Ford South Africa is on a journey to significantly improve the quality of the vehicles it produces to secure the future sustainability of its Silverton plant by enabling it to compete with Ford’s best plants globally.
It is being aided in this journey by the R1.8 billion investment to modernise and expand the Silverton plant that was announced by the Ford Motor Company in February this year, the further R5.5 billion investment by Ford in tooling at its major supplier factories, and investments of R4.33 billion by 12 automotive component suppliers in the Tshwane Automotive Special Economic Zone (SEZ) adjacent to the plant.
Kevin Heunis, quality director: export and import operations for Ford Middle East & Africa, said Ford Motor Company SA competes globally against all other Ford plants in the world from a cost-per-unit perspective.
“All of that is taken into account for future business,” he said.
Production of the new Ford Ranger
The Silverton plant will be one of three Ford plants to produce the new Ranger, with the new model also produced in Thailand and the US.
Heunis said Thailand is the “mother” plant for the new Ranger and the Silverton plant is “copying and pasting” some of the best practices in Ford plants across the world, particularly in the Thailand plant, during its transformation and investment [phase].
He said the Silverton plant is currently operating at about 80 repairs per 1 000 vehicles, while the Thailand plant is at eight repairs per 1 000 and some Ford vehicle lines are at two repairs per 1 000 vehicles.
Heunis said that at 80 repairs per 1 000 vehicles, the Silverton plant is “midway in terms of the ‘Best in Ford’”.
“Ford’s top notch plants are below 10 repairs per 1 000 vehicles while all plants above 150 to 200 repairs per 1 000 vehicles are ‘out of sync’,” he said.
Heunis said the Silverton plant is aiming to get to the same production quality level as Thailand.
“The expectation is that our plant by the end of 2022 will be at a 90% first time through [without repairs] and to be producing the same as Thailand – below 10 repairs per 1 000 – in time for the launch of the new P703 [Ranger] because we need sustainability in our facilities.
“By the end of next year we have to be on target,” he said.
Eye on sustainability of operations
Heunis said quality production and low cost-per-unit production are vital to secure future manufacturing contracts and Ford is comparing the Silverton plant with Thailand’s manufacturing.
“We supply 80% of our vehicles into Europe.
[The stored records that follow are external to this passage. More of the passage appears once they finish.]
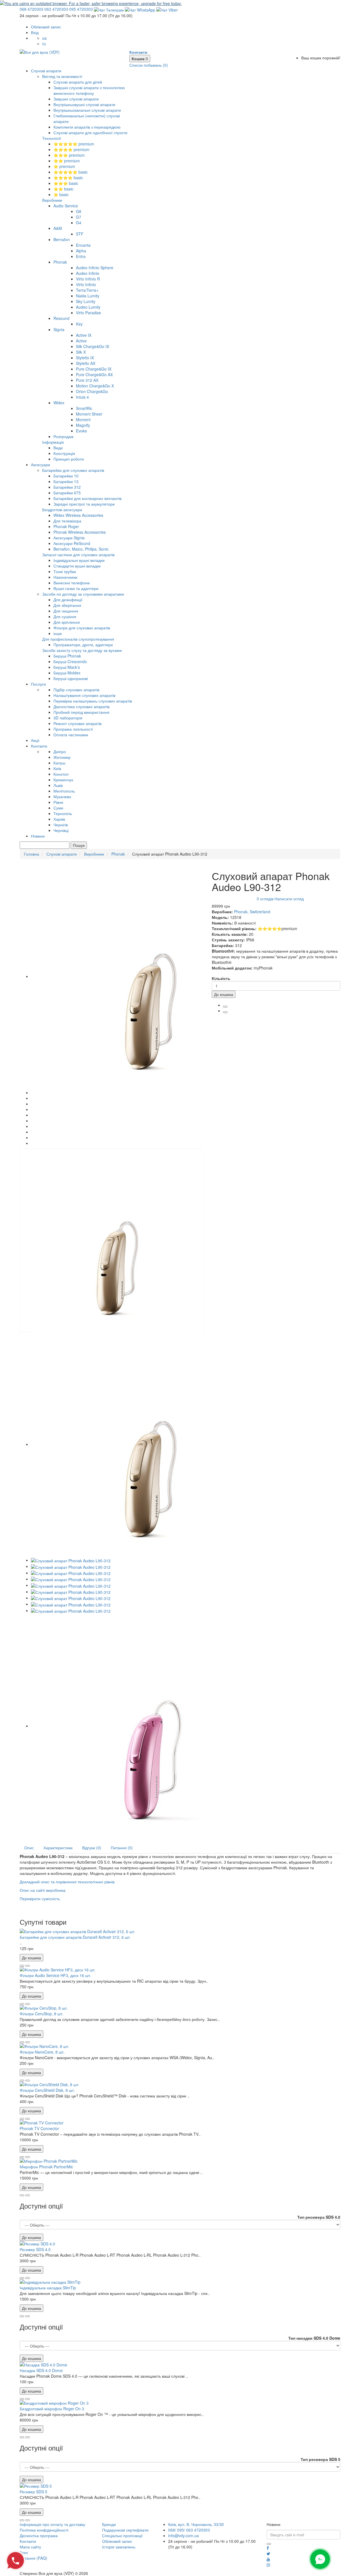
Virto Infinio (86, 284)
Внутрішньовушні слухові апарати (84, 104)
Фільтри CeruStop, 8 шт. (41, 2013)
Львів (58, 785)
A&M (57, 228)
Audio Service (65, 205)
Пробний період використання (81, 712)
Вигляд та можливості (62, 76)
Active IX (83, 335)
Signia (58, 329)
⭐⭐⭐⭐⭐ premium (73, 144)
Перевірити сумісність (40, 1898)
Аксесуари (40, 464)
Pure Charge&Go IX (93, 369)
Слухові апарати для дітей (77, 82)
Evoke (81, 431)
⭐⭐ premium (66, 160)
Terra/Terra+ (87, 290)
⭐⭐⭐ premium (69, 155)
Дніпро (59, 751)
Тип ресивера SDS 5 (320, 2459)
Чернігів (60, 824)
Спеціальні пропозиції (122, 2535)
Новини (38, 836)
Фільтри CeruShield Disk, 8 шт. (47, 2090)
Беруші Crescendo (70, 661)
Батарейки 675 (67, 492)
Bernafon (61, 239)
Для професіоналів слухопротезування (78, 639)
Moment (83, 419)
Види (58, 447)
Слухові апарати (46, 70)
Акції (35, 740)
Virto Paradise (88, 312)
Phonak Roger (66, 526)
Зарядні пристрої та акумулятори (84, 504)
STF (80, 234)
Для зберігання (67, 605)
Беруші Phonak (67, 656)
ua (44, 38)
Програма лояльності (73, 729)
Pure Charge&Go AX (94, 374)
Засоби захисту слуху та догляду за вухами (82, 650)
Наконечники (65, 577)
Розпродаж (63, 436)
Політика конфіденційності (44, 2530)
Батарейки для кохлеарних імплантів (87, 498)
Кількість (221, 978)
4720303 (31, 9)
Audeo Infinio (87, 273)
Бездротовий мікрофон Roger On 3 (52, 2408)
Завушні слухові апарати (76, 99)
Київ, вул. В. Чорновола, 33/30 (196, 2524)
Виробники (52, 200)
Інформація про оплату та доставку (52, 2524)
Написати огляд (289, 898)
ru (44, 43)
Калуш (59, 763)
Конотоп (61, 774)
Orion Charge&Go (92, 391)
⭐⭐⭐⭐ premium (71, 149)
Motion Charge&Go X (95, 386)
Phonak (60, 262)
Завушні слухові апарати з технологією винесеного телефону (89, 90)
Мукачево (62, 796)
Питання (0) (122, 1847)
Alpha (81, 250)
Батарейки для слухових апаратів (73, 470)
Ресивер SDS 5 (33, 2491)
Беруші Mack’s (66, 667)
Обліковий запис (117, 2541)
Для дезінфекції (67, 599)
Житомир (62, 757)
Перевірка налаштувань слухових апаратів (92, 701)
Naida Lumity (87, 296)
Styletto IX (85, 357)
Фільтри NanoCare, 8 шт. (42, 2052)
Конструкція (64, 453)
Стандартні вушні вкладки (77, 566)
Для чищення (65, 611)
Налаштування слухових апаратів (84, 695)
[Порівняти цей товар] (27, 1966)
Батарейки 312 (67, 487)
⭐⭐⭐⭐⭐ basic (70, 172)
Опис (29, 1847)
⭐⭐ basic (63, 189)
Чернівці (61, 830)
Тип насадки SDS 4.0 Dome (314, 2338)
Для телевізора (67, 521)
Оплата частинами (70, 734)
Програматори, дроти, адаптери (83, 644)
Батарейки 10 (65, 476)
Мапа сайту (30, 2547)
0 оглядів (265, 898)
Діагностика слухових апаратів (81, 706)
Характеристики (58, 1847)
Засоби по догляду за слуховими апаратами (83, 594)
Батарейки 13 (65, 481)
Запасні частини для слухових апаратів (78, 554)
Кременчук (63, 779)
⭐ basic (61, 194)
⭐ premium (64, 166)
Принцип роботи (68, 459)
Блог (24, 2552)
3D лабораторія (67, 718)
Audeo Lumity (88, 307)
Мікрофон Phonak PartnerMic (46, 2166)
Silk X (81, 352)
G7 (78, 217)
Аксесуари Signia (69, 537)
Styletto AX (85, 363)
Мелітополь (64, 791)
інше (57, 633)
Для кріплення (66, 622)
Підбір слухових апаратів (76, 689)
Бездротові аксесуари (62, 509)
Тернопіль (62, 813)
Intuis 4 (82, 397)
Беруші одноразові (70, 678)
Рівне (58, 802)
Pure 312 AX (87, 380)
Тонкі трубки (64, 571)
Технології (51, 138)
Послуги (38, 684)
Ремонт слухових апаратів (77, 723)
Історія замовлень (118, 2547)
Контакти (39, 746)
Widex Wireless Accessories (78, 515)
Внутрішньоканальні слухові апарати (87, 110)
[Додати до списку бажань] (22, 1966)
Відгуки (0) (91, 1847)
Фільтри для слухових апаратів (81, 627)
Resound (61, 318)
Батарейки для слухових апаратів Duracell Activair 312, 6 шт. (75, 1937)
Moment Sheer (89, 414)
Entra (81, 256)
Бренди (109, 2524)
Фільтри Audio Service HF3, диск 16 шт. (55, 1975)
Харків (59, 819)
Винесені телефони (71, 582)
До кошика (223, 994)
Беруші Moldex (66, 673)
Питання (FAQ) (33, 2558)
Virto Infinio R (88, 279)
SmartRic (84, 408)
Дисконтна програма (39, 2535)
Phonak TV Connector (39, 2128)
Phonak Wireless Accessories (79, 532)
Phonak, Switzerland (252, 911)
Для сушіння (64, 616)
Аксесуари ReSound (71, 543)
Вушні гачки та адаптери (75, 588)
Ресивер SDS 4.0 (35, 2249)
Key (79, 324)
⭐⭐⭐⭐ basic (68, 177)
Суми (58, 808)
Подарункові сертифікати (125, 2530)
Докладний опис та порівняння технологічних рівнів (67, 1881)
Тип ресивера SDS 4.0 (318, 2217)
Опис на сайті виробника (43, 1890)
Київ (57, 768)
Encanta (83, 245)
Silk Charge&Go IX (92, 346)
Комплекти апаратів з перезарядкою (87, 127)
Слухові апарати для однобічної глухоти (90, 132)
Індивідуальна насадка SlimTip (48, 2287)
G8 (78, 211)
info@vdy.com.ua (183, 2535)
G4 (78, 222)
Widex (58, 402)
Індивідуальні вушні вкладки (79, 560)
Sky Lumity (85, 301)
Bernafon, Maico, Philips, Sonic (81, 549)
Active (81, 341)
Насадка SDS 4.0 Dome (41, 2370)
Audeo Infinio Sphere (94, 267)
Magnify (83, 425)
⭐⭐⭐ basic (65, 183)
Thailand is knocking on the door to get into Europe because they have the capacity,” he said.
Heunis said an analysis of the Silverton plant resulted in the decision to invest further in the plant.
He said part of this investment is in a new highly automated body shop, new stamping and chassis plants, and a new paint shop and trim line that will cater for a production volume of 180 000 vehicles a year from 2023.
Heunis added that there are a handful of key suppliers Ford had to bring to South Africa and large investments have gone into the Tshwane Automotive SEZ to enable them to start supplying the plant on a just-in-time basis from there.
This will drastically reduce the Silverton plant’s logistics chain and lead to quality improvements, he said.
If the Silverton plant finds something wrong in the vehicles, it currently has to stop production and contain the problem – it has 60 days’ worth of stock in the country, but parts have to be flown in from overseas.
Heunis said there will be “huge benefits” from being able to walk across the road to their suppliers and ask them about the problem.
He added that there have been significant changes to the Silverton plant as a result of the investments. “We’re on a very steep trajectory and the expectation is that in the next year-and-a-half we will meet our new requirement, which is to produce at the same [quality and cost] as Thailand.
“If we don’t, there is a very good chance we will lose a lot of business in South Africa. We can’t afford to do that.”
Heunis said that between 2008 and 2010, Ford Motor Company SA was at about 450 repairs per 1 000 vehicles but this has improved to 84 repairs per 1 000 vehicles with the continuous improvement drive.
He stressed that the plant will not meet the target of fewer than 10 repairs per 1 000 vehicles in the remaining year of the model life of the existing Ranger – but said they will be implementing everything they have learnt during the lifecycle of this model and replicate it for the new model to hopefully start production at a much lower base.
On the right track
“Our graphs are saying that we are on the right track in terms of continuous improvement and repairs, cost and warranty spend.
“In the past we did not react like we should have, but pretty much from 2010 we have got better and better,” he said.
Global market research and public opinion company Ipsos conducted annual vehicle quality satisfaction surveys in South Africa up until 2018 but discontinued them after several manufacturers withdrew their participation.
In 2018, Ford Silverton plant was awarded a silver medal in the category of best local plant producing light commercial vehicles.
The survey found that it had 75 problems per 1 000 vehicles. Toyota’s plant in Prospecton in Durban, with 63 problems per 1 000 vehicles, was the best plant in this category.
The Ipsos study calculated the quality score based on customer feedback at about three months after the purchase of the vehicle.